**PAGE EXTRACT:**

★ ★ ★ ★

District information
- Type: Public
- Motto: Launching Thriving Futures
- Grades: Pre-K–12
- Superintendent: LaTanya D. McDade
- Deputy superintendent(s): Carol E. Flenard
- Chair of the board: Babur B. Lateef
- Budget: $1.64 billion (FY 2024)

Students and staff
- Students: 91,180 (2022–23)
- Teachers: 5,696.94 (on an FTE basis)
- Staff: 10,740.34 (on an FTE basis)
- Student–teacher ratio: 16.19

Other information
- Website: www.pwcs.edu

= Prince William County Public Schools =

School division in Virginia, United States

Prince William County Public Schools (PWCS) is a school division in Virginia with its headquarters in the Kelly Leadership Center located in the unincorporated community of Independent Hill in Prince William County, Virginia. As of the 2020 census, the population of the county was 486,943.

Prince William County Public Schools is the second largest school division in Virginia with 91,180 students. Prince William County Public Schools is the fourth largest school system in the Washington Metropolitan Area after the Fairfax County, Virginia; Montgomery County, Maryland; and Prince George's County, Maryland school systems, and the 33rd largest school system in the United States.

The county system serves all parts of the county except for Marine Corps Base Quantico, which is served by the Department of Defense Education Activity.

== Administration ==

=== Superintendent ===
The Superintendent of Prince William County Public Schools is Dr. LaTanya D. McDade, replacing Dr. Steven Walts. She is the first woman and the first African-American superintendent in the district's history. Prior to her appointment in 2021, she was the Chief Education Officer for Chicago Public Schools. In 2024, she was selected as Virginia Region IV Superintendent of the Year.

=== School Board ===
Prince William County Public Schools is governed by the Prince William County School Board. The school board is composed of eight elected members. One member is elected by the citizens of each of the seven magisterial districts also used to elect the Prince William Board of County Supervisors, while the Chairmen At-Large is elected by all citizens in the county. A Vice Chair is elected by the school board members each January. School board members serve four-year terms, with the next election being held in November 2023.

★ ★ ★ ★

**LISTED RECORDS:**
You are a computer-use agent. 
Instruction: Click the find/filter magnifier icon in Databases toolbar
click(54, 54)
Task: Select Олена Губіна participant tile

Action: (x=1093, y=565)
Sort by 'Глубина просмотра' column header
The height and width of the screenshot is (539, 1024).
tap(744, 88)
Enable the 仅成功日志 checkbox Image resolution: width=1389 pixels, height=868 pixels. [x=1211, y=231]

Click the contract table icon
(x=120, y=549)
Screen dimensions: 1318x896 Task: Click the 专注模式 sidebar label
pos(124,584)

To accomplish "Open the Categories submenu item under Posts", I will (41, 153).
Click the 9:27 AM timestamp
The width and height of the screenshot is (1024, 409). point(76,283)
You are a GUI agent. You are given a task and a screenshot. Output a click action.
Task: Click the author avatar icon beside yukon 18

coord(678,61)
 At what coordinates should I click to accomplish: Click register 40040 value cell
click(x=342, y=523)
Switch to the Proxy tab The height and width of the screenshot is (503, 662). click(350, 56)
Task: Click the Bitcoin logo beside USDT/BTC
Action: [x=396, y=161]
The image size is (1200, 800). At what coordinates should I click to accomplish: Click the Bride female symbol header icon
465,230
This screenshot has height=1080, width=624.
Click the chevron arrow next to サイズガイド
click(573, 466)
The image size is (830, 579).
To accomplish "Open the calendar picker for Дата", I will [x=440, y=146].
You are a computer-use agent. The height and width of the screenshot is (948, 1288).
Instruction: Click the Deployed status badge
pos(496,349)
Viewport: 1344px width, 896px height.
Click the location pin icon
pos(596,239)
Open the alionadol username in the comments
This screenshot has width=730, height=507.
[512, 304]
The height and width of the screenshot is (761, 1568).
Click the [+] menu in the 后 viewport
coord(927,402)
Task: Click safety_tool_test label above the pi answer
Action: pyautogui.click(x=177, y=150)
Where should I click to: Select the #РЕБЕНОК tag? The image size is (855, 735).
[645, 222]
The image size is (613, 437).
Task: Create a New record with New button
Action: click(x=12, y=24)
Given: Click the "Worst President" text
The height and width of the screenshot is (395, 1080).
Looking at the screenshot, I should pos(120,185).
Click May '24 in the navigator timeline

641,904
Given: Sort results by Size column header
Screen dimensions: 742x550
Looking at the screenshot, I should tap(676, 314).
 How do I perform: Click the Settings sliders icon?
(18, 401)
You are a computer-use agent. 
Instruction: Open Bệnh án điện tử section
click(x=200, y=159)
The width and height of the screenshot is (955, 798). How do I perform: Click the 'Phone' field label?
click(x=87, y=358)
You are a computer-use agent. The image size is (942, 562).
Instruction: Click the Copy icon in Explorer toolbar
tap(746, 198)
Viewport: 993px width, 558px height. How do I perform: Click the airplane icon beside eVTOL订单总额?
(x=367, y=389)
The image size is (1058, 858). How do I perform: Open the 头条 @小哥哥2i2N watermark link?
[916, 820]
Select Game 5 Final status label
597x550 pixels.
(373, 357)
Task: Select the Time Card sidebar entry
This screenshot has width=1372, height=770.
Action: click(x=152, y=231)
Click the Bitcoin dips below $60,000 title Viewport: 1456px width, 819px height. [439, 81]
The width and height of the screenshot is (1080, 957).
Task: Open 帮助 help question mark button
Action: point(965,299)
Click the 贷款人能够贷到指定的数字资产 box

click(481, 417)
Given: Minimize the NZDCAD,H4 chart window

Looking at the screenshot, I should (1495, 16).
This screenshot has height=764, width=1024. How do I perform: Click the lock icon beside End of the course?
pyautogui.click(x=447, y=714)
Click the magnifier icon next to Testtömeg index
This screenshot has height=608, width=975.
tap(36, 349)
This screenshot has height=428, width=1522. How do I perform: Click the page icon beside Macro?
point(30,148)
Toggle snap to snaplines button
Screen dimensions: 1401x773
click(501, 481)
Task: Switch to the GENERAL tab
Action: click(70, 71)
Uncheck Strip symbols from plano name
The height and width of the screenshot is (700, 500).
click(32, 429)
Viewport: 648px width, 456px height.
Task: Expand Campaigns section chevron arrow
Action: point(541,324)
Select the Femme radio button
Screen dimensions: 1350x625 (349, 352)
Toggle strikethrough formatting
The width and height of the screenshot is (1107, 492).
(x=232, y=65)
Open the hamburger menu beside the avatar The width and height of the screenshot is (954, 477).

★ ★ ★ ★

Pick up the Prince William County Public Schools text after its last sentence and continue it; do not draw on the entries.

Board Members
| Babur B. Lateef | Chairman At-Large |
| Lisa A. Zargarpur | Vice Chairwoman Coles District |
| Erica C. Tredinnick | Brentsville District |
| Jennifer T. Wall | Gainesville District |
| Tracy L. Blake | Neabsco District |
| Richard M. Jessie | Ocooquan District |
| Justin David Wilk | Potomac District |
| Loree Y. Williams | Woodbridge District |

Two non-voting student representatives are selected each school year to serve and provide input from a student's perspective on decisions made by the school board. A Student Senate is made up of one student from each high school who applied for the student representative position. They work together with the student representatives to advise the school board.

==Schools==
===High schools===
- Battlefield High School
- Brentsville District High School
- Charles J. Colgan Sr. High School
- Forest Park High School
- Freedom High School
- Gainesville High School
- Gar-Field High School
- Hylton High School
- Osbourn Park High School
- Patriot High School
- Potomac High School
- Unity Reed High School
- Woodbridge High School

===Middle schools===
- Louise A. Benton Middle School
- Stuart M. Beville Middle School
- Bull Run Middle School
- Fred M. Lynn Middle School
- Gainesville Middle School
- Graham Park Middle School
- George M. Hampton Middle School (Formerly Mills E. Godwin Middle School)
- Lake Ridge Middle School
- Emlyn H. Marsteller Middle School
- Parkside Middle School
- Potomac Middle School
- Potomac Shores Middle School
- Ronald Wilson Reagan Middle School
- Rippon Middle School
- Herbert J. Saunders Middle School
- Unity Braxton Middle School (formerly Stonewall Middle School; renamed during the George Floyd protests)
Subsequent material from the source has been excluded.